En una ocasión, una aguaviva me depositó su ácido entre las piernas y en otra un erizo de la peña se clavó en dos dedos de los pies. Cuando el Ocean Eagle se encalló en San Juan fui víctima de embarretamiento de mis pies con el aceite o grasa de petroleo que no salía con nada, por lo que tuve las uñas negras que de la verguenza las escondía poniéndome medias y unos tenis viejos para bañarme. En otra ocasión me dediqué a recojer bombillas de un aparente cargamento de un barco que parece haberse hundido.
Vi marejadas destruir casas. Me apenó cuando Don Pepe García fue llorando a la Fotografía Rosario buscando a mi padre para que retratara su casita de ensueño que le llevó parte de su casa, sus libros y poemas y la de una anciana cerca del bar Corona, sembrada cerca del «Mar muerto». Vi reconstruir y desaparecer hogares y negocios que la marea se llevó o destruyó.

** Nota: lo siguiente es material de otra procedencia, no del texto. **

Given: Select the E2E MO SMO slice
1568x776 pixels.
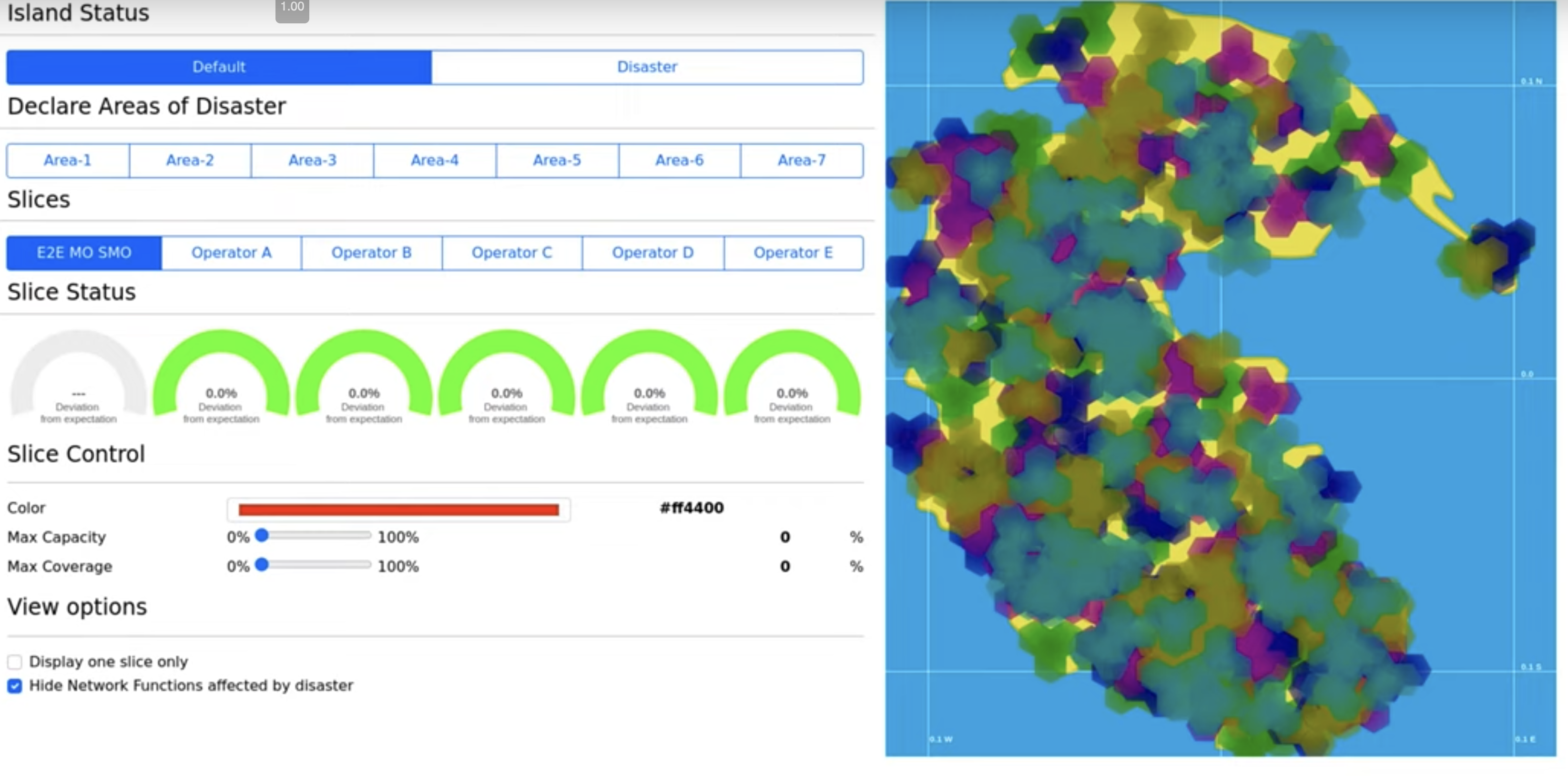Looking at the screenshot, I should coord(84,253).
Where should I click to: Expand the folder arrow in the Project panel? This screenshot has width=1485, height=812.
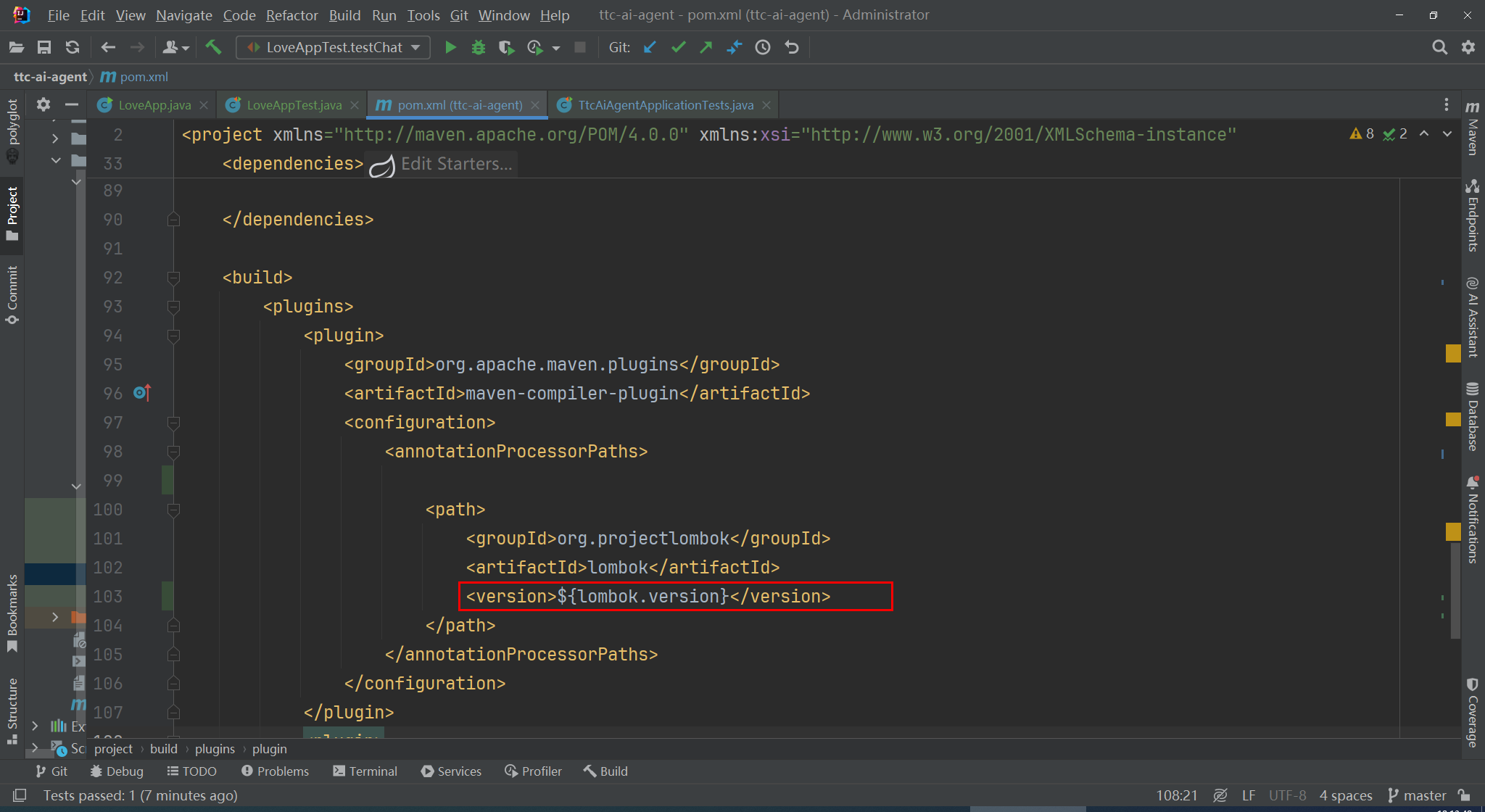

Por otra parte, nuestra playa vegabajeña fue el motivo de la carátula de un disco del Trío Vegabajeño y de otros artistas. «Salsa, Timba y Son» de Egui Parado también honró el divino lugar playero. También el principio del tema del Vegabajeño que menciona «la Playa de Vega Baja» es más conocido que el mismo himno oficial porque por años Fernandito Alvarez la cantaba como introducción a sus espectáculos y programas de radio.
El paisaje, que es favorito para retratar en todos los días y horas del año, ha sido objeto de bellas pinturas y de extraordinarias fotografías por Robert, Luigi, Eddie, Musin, Edgar, Edgardo, Maray y otros contemporáreos además de mi padre en el pasado, muchas de las cuales las presentamos en nuestras secciones del tiempo o individualmente bajo Lente Urbano, de forma diaria. Sus interioridades, como su fauna y su flora, nos la muestra de tiempo en tiempo el ambientalista Abimael Malpica desde su espacio en Facebook Cuidemos Nuestro Ambiente y que reproducimos en esta publicación.
Estamos comprometidos con la conservación de la Playa Puerto Nuevo, porque sabemos que es limitada y necesita nuestra mente y acción. La misma naturaleza se encarga de conservarla, pero el peso de la civilización la hace cada día menos apta porque todo lo que pasa en el mundo, como el efecto mariposa, le afecta.
Pero con el efecto vegabajeño podemos hacer nuestra parte para bregar con esa limitación y brindarle más años de vida. No se olviden que en la playa, su arena respira y el agua la nutre, produciendo más vida que se multiplicará… solo si queremos y nos ocupamos, como padres y como hijos de ella.